At 6 pm today I sent my husband the following SMS: Stuck. On a tracin from Woodlands. With no book, no Clie. Help!

I wanted to say "I'm fucked", but I couldn't be bothered to re-teach my Nokia how to spell "fucked".

Then I took out the notepad that I mercifully had with me and jotted this down. Then, even more mercifully, I got a seat as we were pulling up to the next station (Admiralty, I think). Only 21 stations to go before I get home. Woo.

I have no book and no Clie because I left them in the office. I left them in the office because I was thinking I'd go back for them (and work) after I was done at Woodlands. I was thinking I'd go back for them because ... Well, my brain must really not have been operating today --- stress from not knowing how to make conversation with PS all the way to Woodlands! --- because I didn't realise till we'd left the office that our appointment probably wouldn't end early enough for me to go back for my stuff and that I would go straight home from Woodlands.

For those of you non-Singaporeans reading this, all you need to know is that Woodlands is very far from where I live.

Now that I've found this notepad, at least I have something to do.

Today, I heard my Ultimate Boss extol the virtues of what kids learn from playing with Pokemon cards. Before today, I wouldn't even have expected him to use the work Pokemon in a work-related context, let alone delve into the intricacies of card swapping/trading/sales. Will wonders never cease.

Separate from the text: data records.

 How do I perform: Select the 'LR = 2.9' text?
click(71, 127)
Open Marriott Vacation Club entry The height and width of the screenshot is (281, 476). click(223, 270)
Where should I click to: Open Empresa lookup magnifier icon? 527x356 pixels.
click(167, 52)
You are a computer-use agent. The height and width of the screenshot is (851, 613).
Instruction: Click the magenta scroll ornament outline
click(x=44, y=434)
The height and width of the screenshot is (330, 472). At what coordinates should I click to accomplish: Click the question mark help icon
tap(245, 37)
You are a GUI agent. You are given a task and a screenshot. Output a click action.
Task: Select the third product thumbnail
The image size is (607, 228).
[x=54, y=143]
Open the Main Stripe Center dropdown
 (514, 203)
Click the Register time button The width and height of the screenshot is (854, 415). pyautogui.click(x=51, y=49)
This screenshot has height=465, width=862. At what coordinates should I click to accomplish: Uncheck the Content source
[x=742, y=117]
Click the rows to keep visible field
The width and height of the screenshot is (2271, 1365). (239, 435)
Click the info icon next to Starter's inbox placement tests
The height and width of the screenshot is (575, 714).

On the flip side, last night I witnessed a musical tribute to St John Baptist De La Salle. There were six songs, mostly in the key of Alternative Pain and Whining, with an oddly Disneyesque number in the middle (the part where the townspeople were making fun of De La Salle, I think). I could feel JBDLS flipping over in his grave like a Mexican jumping bean all through the 'musical'. Good thing it was put up by primary school-aged boys; if nothing else, their age made the whole production marginally forgivable (as opposed to the laugh-out-loud angstfest of pure camp that it turned out to be).

Why shopping in Singapore doesn't pay off: They advertise a shirt at the price of "2 for $9.90" but refuse to sell single pieces, even though all the shirts on offer have visibly identical stripes and I wouldn't want to own two of the same. And they look at me funny when I want to have just one. Hello! I'm not dressing up Bert and Ernie here ...

My friend, the G-man, is going to save me! I will alight halfway home and he will pick me up, since he's going to our place fo the weekly NIE crew D&D ritual anyway. Salvation is nigh!